■ TRY IT:
Transcribe all data verbatim. Skip the pictures.

■ DATA PROVIDED:
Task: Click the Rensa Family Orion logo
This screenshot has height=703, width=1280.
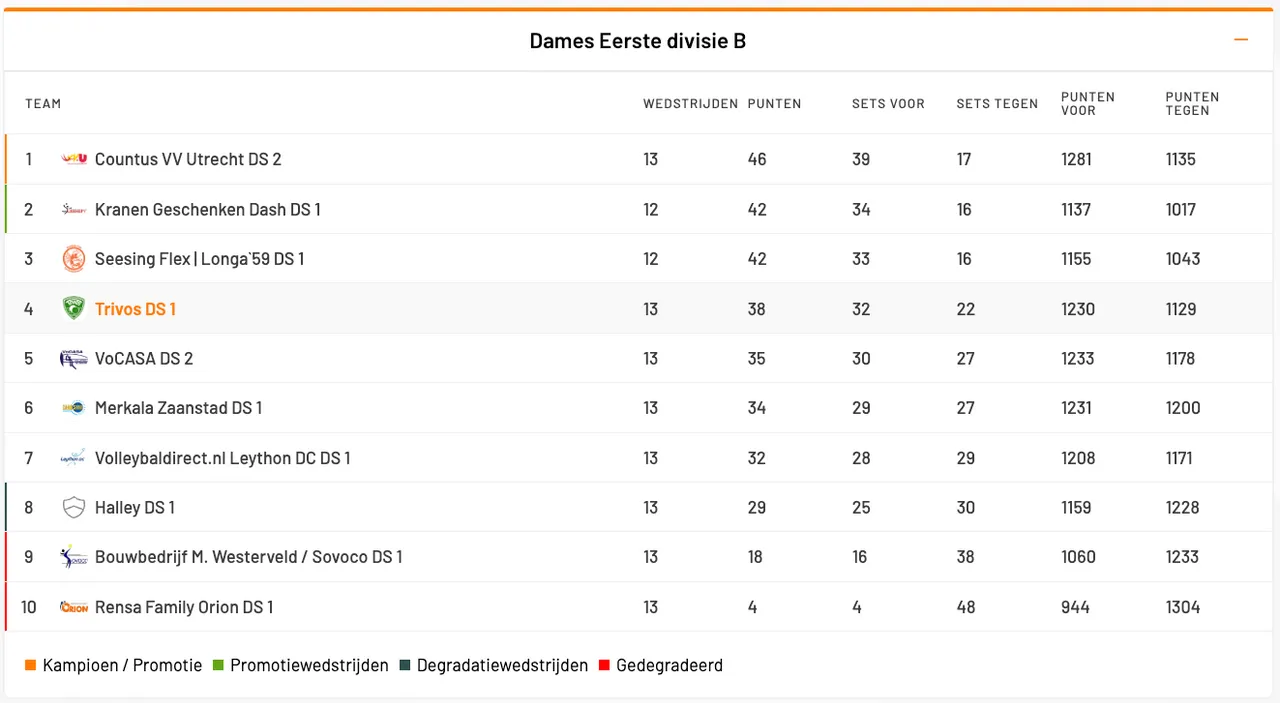Action: [x=74, y=607]
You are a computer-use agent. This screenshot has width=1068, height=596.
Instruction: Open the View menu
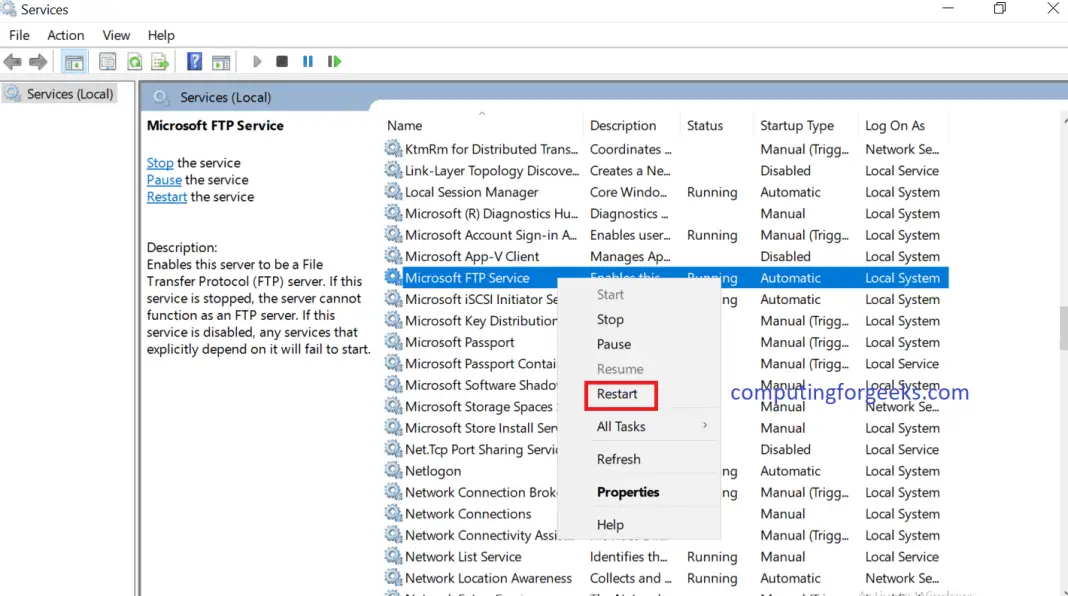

■ SOLUTION TO THIS EXERCISE:
Task: Click the Rensa Family Orion logo
This screenshot has height=703, width=1280.
Action: [x=74, y=607]
You are a computer-use agent. This screenshot has width=1068, height=596.
Instruction: Open the View menu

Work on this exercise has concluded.